Images of the outcrop, taken by Opportunity’s Pancam, bolster Knoll’s hypothesis. “If you look above the outcrop, the whole surface is littered with berries. Now if those berries have the same origin as the ones which we actually see encased in the rock – and I think that’s a fair likelihood – then that tells us that once there was more rock there and that as the outcrop was eroded away, the resistant, hematitic berries accumulated,” Knoll said.

Once Opportunity completes its work in Eagle Crater, in about a week, it will drive up and out onto the surrounding plains to test this theory.

A Remaining Mystery

The new finding still leaves unanswered one important question about the bedrock outcrop: Did the bulk of the rock form in water, or did it form by some other process, and only later become altered by water? Some scientists speculate that the rock matrix is an evaporitic column that formed as, perhaps, a shallow lake or sea dried up, leaving behind a layered sequence of salt deposits.

Opportunity recently acquired new data from “Shoemaker’s Plaza,” a finely layered section of the outcrop, that scientists hope will help them resolve this question. By looking for crossbedding among the layers – adjacent layers appearing at different angles – it should be possible to determine whether the layers are wind-blown deposits or were laid down under water, said MIT geologist John Grotzinger, also a member of the MER science team.

Rocks that exhibit crossbedding typically form through the action of surface water. If Opportunity Ledge formed at the martian surface, then Mars once must have been a much warmer place than it is today and its atmosphere must have been thicker. The results of the analysis of the rocks at Shoemaker’s Plaza are expected shortly.

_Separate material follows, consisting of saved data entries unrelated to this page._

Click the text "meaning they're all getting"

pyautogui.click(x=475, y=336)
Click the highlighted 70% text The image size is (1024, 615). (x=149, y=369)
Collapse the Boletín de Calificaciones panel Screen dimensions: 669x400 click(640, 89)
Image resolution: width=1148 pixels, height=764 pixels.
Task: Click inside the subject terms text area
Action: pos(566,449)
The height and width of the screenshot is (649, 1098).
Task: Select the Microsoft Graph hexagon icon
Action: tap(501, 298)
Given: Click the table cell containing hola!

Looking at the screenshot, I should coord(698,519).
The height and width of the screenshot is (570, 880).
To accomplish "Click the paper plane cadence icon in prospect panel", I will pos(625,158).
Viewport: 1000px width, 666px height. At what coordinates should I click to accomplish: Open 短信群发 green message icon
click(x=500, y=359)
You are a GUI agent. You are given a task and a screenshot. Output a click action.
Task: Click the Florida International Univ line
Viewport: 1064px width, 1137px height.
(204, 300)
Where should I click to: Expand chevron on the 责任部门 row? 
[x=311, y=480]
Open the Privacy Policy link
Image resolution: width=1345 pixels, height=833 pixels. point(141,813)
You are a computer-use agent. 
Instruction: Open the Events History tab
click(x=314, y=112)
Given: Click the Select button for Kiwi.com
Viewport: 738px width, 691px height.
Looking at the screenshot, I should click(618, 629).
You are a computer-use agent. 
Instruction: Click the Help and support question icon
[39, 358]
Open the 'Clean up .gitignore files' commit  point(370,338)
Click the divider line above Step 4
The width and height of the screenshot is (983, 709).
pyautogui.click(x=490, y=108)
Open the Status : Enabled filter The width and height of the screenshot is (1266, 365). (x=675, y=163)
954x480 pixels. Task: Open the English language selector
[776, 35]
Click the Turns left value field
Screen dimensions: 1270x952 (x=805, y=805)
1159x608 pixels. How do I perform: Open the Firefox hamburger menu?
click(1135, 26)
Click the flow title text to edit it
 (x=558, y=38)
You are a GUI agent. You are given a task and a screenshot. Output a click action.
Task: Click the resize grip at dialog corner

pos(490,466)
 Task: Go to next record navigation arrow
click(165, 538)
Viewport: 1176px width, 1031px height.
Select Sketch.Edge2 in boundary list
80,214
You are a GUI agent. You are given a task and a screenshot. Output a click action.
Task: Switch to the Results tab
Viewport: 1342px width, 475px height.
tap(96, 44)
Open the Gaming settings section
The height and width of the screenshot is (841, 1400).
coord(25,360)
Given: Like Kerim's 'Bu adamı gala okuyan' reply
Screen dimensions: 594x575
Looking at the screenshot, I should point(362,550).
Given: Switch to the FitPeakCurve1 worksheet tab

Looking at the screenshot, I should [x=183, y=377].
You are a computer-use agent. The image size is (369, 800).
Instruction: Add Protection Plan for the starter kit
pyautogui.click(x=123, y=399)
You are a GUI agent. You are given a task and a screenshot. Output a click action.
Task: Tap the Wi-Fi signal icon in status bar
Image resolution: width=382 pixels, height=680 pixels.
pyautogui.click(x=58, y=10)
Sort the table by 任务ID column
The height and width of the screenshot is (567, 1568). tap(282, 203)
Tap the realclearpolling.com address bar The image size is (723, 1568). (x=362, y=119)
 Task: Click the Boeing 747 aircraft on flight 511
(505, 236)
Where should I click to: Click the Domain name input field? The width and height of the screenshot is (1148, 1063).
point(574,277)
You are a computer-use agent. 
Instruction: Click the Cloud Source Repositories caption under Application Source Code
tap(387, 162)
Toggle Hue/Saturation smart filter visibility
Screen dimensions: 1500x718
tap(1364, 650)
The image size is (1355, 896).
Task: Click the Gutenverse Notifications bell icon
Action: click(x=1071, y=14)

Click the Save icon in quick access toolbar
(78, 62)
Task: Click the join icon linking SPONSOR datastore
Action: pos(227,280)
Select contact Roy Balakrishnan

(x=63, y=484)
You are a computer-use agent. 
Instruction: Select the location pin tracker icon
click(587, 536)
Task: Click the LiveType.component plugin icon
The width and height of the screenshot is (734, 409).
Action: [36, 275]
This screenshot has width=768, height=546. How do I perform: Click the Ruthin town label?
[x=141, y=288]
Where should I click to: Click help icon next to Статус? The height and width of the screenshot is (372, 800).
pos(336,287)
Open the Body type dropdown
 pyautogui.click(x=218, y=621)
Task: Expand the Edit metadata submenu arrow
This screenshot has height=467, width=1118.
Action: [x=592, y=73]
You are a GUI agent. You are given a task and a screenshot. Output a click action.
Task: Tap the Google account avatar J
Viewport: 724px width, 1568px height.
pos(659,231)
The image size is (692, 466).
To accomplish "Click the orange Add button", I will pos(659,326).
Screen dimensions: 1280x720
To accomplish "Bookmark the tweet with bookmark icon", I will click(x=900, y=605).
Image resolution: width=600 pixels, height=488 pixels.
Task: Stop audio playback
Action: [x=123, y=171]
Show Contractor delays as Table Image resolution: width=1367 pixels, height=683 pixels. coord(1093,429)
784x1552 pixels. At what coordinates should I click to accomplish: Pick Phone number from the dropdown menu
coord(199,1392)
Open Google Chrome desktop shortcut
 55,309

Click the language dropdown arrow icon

Regardless of whether or not crossbedding is evident in the outcrop rocks, says Knoll, “these rocks were never deeply buried. You had to have water very near the surface.” In any case, a tremendous volume of water was required to form the hematite-bearing spherules. Even water saturated with a relatively high concentration of iron, such as the water in Spain’s Rio Tinto, actually contains very little iron. So “the amount of water that would be needed to make those hematite nodules is many times the volume of the rock they’re in,” said Knoll. On Earth, it would take a considerable volume of groundwater flowing through the rock, for “decades to centuries,” to form them.